Ich glaube, die instinktive Rohkost verführt uns so manches Mal zu ungezügeltem Essverhalten, immer unter der Maßgabe eines körperlichen Bedarfes. Wie oft aber will sich eigentlich nur die Seele streicheln lassen? Und bei "normalen" Arbeitszeiten ist das eben oft spät. Für mich oft zu spät. Die daraus entstehenden Probleme ordne ich überwiegend dem zu. Andere würden eher die Qualität des Fleisches verdächtigen. So hat jeder seinen Blickwinkel. Schatalova empfiehlt, nur bis 16 Uhr zu essen. So ganz von der Hand weisen kann ich das nicht, auch, wenn ich es nicht täglich umsetzen kann oder will.

Das Mittagessen fiel heute aus. Einerseits sind aktuell Handwerker auf dem Flur, die auch während meiner Mittagspause kräftig hämmerten. Andererseits hatte ich aber auch nicht wirklich Hunger und ich halte es für durchaus sinnvoll, bei Beschwerden durch die instinktiv eingeforderte Nahrungskarenz die Regeneration zu unterstützen.

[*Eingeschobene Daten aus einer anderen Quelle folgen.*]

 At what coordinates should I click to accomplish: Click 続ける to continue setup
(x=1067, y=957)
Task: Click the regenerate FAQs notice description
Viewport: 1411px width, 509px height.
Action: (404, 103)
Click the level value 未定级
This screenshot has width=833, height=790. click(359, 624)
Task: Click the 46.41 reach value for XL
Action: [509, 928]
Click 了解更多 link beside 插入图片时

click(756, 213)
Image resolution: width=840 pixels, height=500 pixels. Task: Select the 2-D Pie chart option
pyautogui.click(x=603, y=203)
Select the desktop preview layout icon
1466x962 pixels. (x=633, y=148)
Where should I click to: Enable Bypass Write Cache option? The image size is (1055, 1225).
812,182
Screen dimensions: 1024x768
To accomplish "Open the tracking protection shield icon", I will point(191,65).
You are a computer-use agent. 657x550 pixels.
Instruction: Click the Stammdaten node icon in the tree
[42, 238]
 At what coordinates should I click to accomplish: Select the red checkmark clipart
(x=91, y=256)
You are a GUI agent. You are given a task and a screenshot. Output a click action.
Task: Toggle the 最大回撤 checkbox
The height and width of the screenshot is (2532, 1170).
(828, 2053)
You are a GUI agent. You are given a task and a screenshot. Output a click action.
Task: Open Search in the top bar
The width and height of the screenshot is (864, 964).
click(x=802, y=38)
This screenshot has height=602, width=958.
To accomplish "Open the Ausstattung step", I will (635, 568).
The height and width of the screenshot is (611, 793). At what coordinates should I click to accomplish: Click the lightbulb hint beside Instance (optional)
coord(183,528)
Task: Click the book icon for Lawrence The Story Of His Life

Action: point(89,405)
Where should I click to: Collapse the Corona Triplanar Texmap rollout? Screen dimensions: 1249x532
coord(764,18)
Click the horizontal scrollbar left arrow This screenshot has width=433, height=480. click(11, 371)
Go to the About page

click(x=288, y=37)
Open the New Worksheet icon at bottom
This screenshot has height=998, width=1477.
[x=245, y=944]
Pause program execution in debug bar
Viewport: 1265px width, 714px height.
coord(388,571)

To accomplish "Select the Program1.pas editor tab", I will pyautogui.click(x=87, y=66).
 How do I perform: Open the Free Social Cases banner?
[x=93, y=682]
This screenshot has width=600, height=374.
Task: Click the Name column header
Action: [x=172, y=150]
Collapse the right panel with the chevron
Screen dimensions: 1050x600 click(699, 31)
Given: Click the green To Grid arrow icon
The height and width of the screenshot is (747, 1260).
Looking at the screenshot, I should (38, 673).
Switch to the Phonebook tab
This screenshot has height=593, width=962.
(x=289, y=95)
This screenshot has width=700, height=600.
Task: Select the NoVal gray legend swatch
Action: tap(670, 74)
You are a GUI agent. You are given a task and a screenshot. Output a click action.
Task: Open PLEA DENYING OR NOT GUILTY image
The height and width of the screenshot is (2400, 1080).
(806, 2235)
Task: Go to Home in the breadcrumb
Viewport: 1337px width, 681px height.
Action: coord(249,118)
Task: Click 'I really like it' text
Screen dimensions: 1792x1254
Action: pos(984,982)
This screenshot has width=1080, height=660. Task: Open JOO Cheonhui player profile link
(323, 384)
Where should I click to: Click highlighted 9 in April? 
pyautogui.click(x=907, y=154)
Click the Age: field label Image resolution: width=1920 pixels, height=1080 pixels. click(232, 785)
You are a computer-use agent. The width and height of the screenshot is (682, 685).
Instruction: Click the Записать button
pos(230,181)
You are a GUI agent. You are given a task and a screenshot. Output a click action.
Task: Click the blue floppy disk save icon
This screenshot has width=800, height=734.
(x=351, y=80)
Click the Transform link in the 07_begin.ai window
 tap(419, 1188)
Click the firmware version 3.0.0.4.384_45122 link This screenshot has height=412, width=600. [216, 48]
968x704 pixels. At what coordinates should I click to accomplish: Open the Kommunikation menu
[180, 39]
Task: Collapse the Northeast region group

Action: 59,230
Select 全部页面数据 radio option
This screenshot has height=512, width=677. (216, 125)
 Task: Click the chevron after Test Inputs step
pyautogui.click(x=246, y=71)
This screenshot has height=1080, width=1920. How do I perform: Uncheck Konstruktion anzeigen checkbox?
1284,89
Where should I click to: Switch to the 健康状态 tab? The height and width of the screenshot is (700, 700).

Daher habe ich die Mittagspause für einen sonnigen Spaziergang genutzt. Mir war zum Glück nicht mehr ganz so kalt wie gestern aufgrund des fehlenden Schlafes. Aber optimal verdaut hatte sich der Sesam auch nicht. So richtig begeistert war ich vom Kopf her mit deren Wahl ohnehin nicht, weil Sesam bei mir als säurebildend abgespeichert ist. Da wäre mir ein Basenbildner viel lieber gewesen. Zudem favorisiere ich dieses ganze Vogelfutter grundsätzlich nicht besonders und ob ich in der Natur 200 g Sesam aus Kapseln gegessen hätte, noch dazu getrocknet, sei mal dahin gestellt. Die Wahl lag aber eindeutig vor Pistazien, Erdnüssen und Bananen und es ist ein sehr nahrhaftes Gewächs, was ich nicht ausschließen möchte. Irgendwas hat sich die Natur dabei gedacht und mit Sicherheit nicht, um sein Dasein auf Brot und Brötchen zu fristen.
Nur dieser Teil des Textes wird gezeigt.